Step 1: Create the Key Store
AWS KMS provides the root of the key hierarchy. The KMS key (Key Encryption Key / KEK) wraps and unwraps the Data Encryption Keys (DEKs) that protect individual TDF files. The KEK itself never leaves the KMS hardware security module.
Why KMS?
- Hardware-backed: Keys stored in FIPS 140-3 Level 3 validated HSMs
- Audit logged: Every use of the key is recorded in CloudTrail
- Access controlled: Key policies define exactly which IAM roles can use the key
- Rotation: Automatic annual key rotation available
This mirrors the hardware security modules used in defence environments for key management.
Create the KMS key
- Go to KMS Console: https://console.aws.amazon.com/kms
- Click Create key
- Key type: Symmetric
- Key usage: Encrypt and decrypt
- Click Next
- Alias:
dcs-level3-kas-kek - Description:
Key Encryption Key for DCS Level 3 KAS - wraps TDF Data Encryption Keys - Click Next
- Key administrators: Select your IAM user/role
- Click Next
- Key usage permissions: Select your IAM user/role for now.

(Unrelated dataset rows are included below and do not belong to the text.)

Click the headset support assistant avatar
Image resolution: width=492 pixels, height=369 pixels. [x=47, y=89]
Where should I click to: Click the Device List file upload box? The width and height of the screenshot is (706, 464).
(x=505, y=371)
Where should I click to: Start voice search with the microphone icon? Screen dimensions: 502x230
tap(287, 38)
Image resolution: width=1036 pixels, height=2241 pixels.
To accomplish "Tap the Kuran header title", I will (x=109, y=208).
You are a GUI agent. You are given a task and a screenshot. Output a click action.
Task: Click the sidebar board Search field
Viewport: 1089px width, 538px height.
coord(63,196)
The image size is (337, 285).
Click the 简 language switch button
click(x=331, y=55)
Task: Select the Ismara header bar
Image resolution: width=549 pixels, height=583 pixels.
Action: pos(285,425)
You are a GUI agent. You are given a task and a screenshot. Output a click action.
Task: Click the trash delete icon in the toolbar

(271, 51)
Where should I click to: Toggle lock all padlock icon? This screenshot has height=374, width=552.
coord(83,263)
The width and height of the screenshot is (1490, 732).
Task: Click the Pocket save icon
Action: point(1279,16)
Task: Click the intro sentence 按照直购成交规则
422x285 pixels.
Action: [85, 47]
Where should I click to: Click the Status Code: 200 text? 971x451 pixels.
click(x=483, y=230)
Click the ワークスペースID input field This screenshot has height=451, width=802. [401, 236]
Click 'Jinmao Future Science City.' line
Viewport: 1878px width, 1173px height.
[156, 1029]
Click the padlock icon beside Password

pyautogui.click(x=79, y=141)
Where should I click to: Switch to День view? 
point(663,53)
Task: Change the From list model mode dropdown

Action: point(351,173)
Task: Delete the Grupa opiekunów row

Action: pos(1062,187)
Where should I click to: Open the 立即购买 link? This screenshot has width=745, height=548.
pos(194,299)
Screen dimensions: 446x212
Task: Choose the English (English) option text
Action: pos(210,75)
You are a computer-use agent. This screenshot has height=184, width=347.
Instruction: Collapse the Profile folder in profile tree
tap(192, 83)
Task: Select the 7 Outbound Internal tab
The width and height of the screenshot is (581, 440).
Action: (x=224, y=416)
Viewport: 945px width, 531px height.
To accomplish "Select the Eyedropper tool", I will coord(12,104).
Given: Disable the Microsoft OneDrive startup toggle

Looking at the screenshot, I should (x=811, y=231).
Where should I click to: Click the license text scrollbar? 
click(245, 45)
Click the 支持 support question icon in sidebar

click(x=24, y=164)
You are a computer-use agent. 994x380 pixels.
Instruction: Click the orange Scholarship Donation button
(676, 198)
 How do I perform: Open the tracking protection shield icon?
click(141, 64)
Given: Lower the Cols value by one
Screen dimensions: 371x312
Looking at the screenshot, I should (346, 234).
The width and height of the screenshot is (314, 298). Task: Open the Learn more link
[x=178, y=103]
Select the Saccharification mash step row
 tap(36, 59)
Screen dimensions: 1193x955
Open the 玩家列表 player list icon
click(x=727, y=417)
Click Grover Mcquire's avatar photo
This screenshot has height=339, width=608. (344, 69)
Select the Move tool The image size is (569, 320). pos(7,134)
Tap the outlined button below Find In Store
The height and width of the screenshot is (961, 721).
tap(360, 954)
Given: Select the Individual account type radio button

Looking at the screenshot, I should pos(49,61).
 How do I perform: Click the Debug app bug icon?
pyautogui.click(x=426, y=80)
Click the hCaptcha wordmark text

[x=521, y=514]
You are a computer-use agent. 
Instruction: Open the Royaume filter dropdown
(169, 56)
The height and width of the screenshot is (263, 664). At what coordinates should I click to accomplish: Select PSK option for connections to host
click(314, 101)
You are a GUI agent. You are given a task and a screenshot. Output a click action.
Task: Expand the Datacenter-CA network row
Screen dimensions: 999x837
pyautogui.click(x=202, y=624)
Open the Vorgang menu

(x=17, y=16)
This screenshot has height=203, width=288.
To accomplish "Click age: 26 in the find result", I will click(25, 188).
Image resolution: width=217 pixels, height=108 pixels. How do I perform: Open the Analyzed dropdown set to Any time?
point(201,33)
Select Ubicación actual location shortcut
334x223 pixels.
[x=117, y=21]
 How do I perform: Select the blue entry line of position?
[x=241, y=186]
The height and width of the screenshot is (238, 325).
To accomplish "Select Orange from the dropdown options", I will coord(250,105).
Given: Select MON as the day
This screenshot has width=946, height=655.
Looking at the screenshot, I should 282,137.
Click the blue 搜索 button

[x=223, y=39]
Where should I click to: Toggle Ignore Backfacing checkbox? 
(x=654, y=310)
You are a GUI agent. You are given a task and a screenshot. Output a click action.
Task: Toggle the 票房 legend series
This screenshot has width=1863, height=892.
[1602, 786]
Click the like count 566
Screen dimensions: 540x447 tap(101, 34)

We'll add the ECS task role in the next step.
- Click Next > Finish
Note the Key ID
Copy the Key ID from the key details page (a UUID like 12345678-abcd-1234-efgh-123456789012). You'll need this when configuring the OpenTDF platform.
The key hierarchy

Each TDF file gets its own unique DEK. The DEK is generated by the OpenTDF CLI, used to encrypt the data payload (AES-256-GCM), then wrapped by KMS. The wrapped DEK is stored in the TDF manifest. To decrypt, the KAS sends the wrapped DEK to KMS for unwrapping, but only after verifying the user's attributes against the data's policy.